_INSTRUCTIONS TO FOLLOW_
Copy every line of the material below word for word, leaving out the pictures.

Rows of pointing data:
===============

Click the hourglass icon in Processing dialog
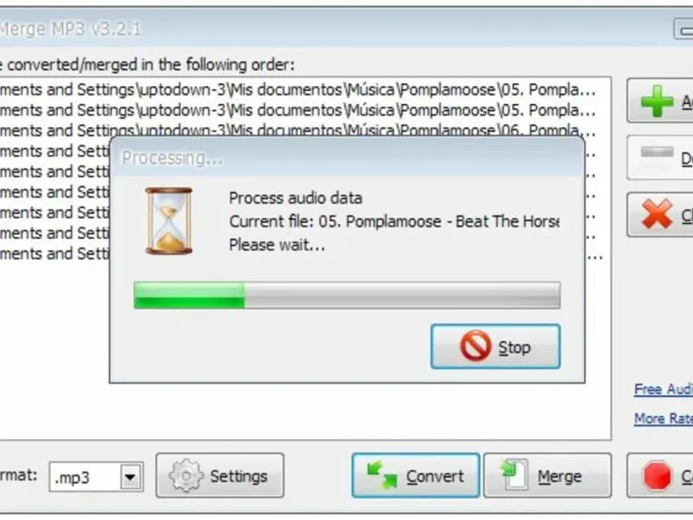 point(169,221)
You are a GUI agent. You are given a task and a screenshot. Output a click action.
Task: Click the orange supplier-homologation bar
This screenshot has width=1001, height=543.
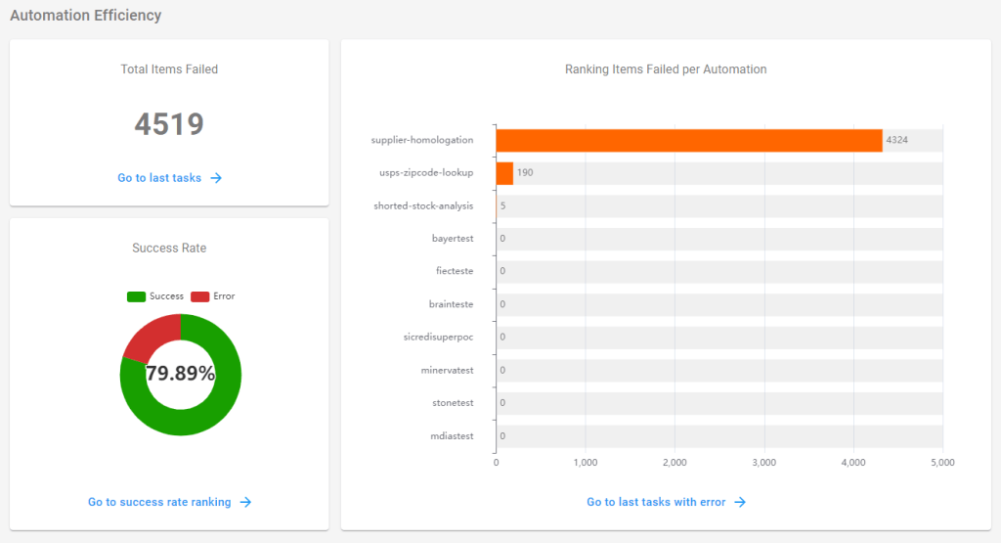point(689,140)
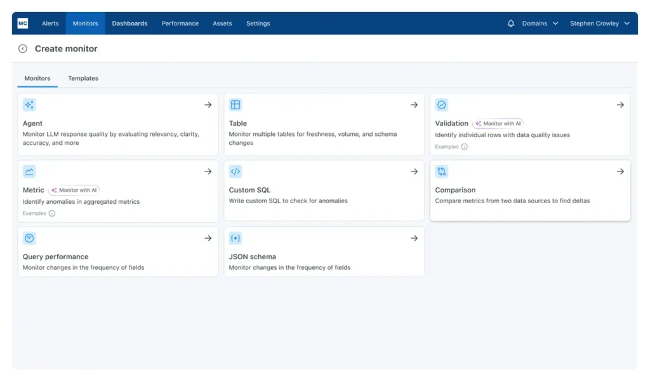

===============

_RESPONSE_
Click the hourglass icon in Processing dialog
 point(169,221)
You are a GUI agent. You are given a task and a screenshot. Output a click action.
Task: Click the orange supplier-homologation bar
This screenshot has width=1001, height=543.
point(689,140)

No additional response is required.